- [Collected data]
== Segment start ==
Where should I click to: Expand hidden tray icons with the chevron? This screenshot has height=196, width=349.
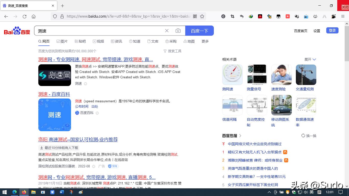point(269,192)
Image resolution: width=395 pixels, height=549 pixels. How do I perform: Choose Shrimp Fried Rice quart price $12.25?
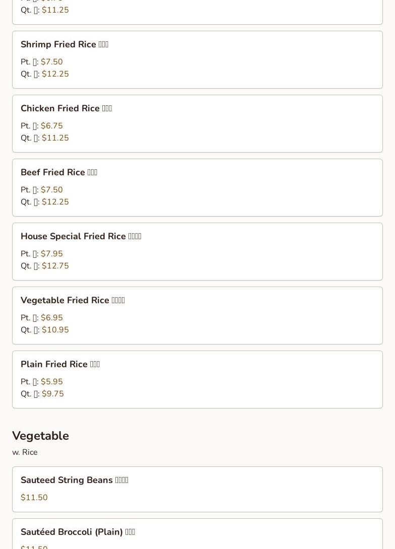pos(55,74)
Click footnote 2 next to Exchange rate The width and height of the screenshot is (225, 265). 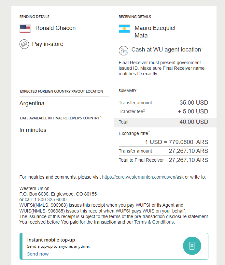pyautogui.click(x=149, y=132)
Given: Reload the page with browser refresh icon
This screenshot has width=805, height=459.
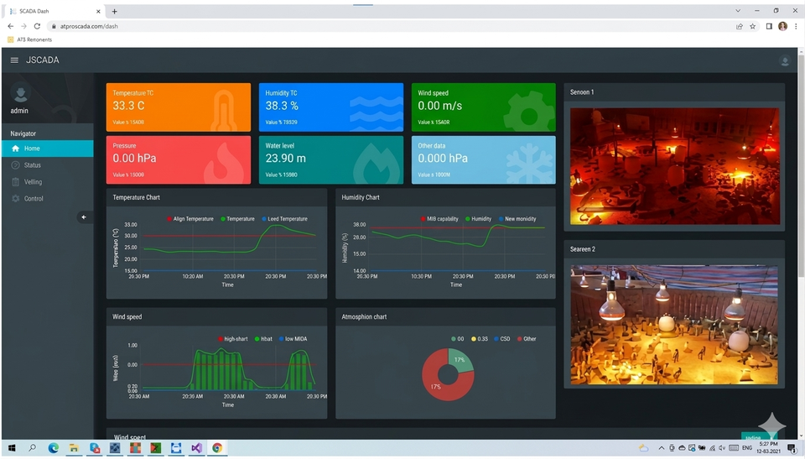Looking at the screenshot, I should (37, 26).
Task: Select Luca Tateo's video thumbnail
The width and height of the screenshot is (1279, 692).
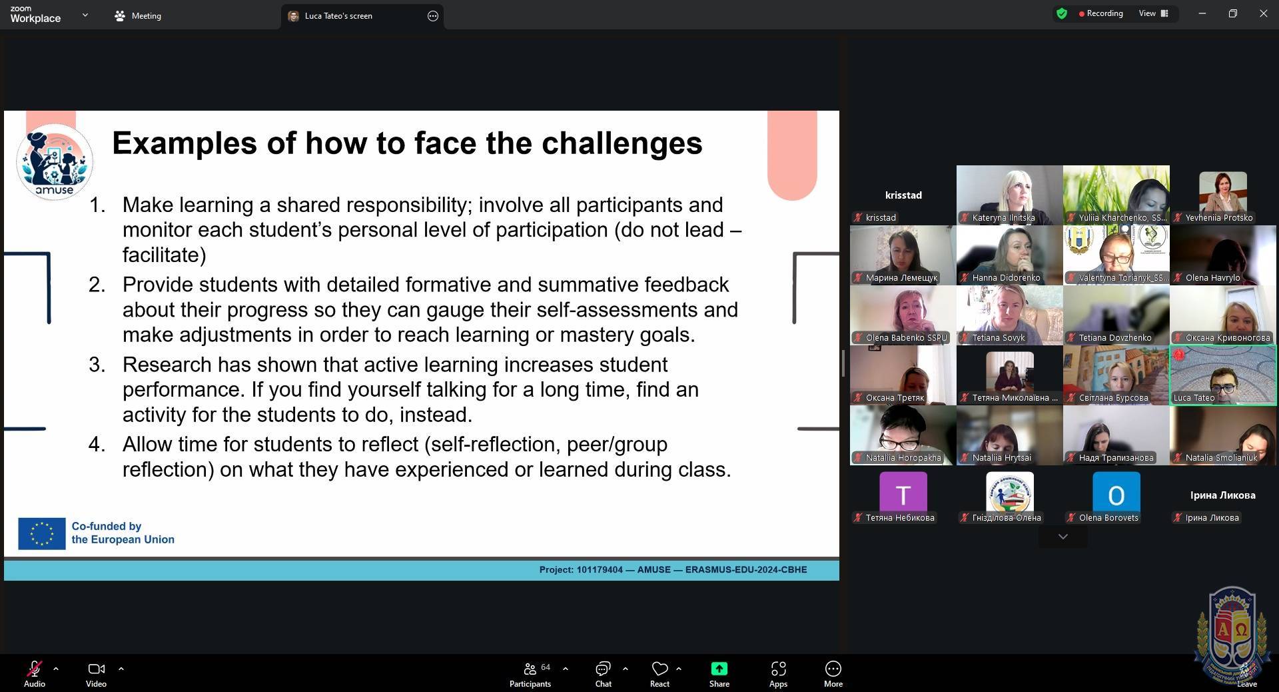Action: (1223, 375)
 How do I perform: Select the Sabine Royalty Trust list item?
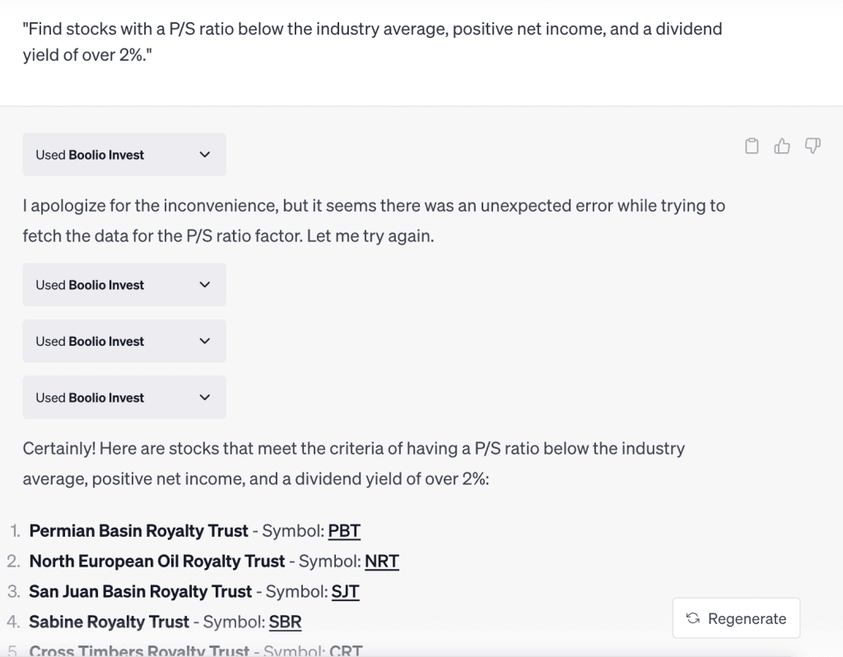pyautogui.click(x=109, y=622)
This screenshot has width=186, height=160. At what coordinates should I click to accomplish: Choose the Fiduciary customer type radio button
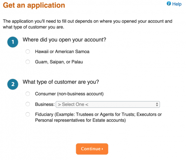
== Segment end ==
- [Task]
Return nothing except the lines from the one containing "How do I perform: Select" through the final line of the data, copied exactly. Leave out all pictures.

- [Task result]
 How do I perform: Select the Sabine Royalty Trust list item?
pyautogui.click(x=109, y=622)
This screenshot has width=186, height=160. At what coordinates should I click to accomplish: Choose the Fiduciary customer type radio button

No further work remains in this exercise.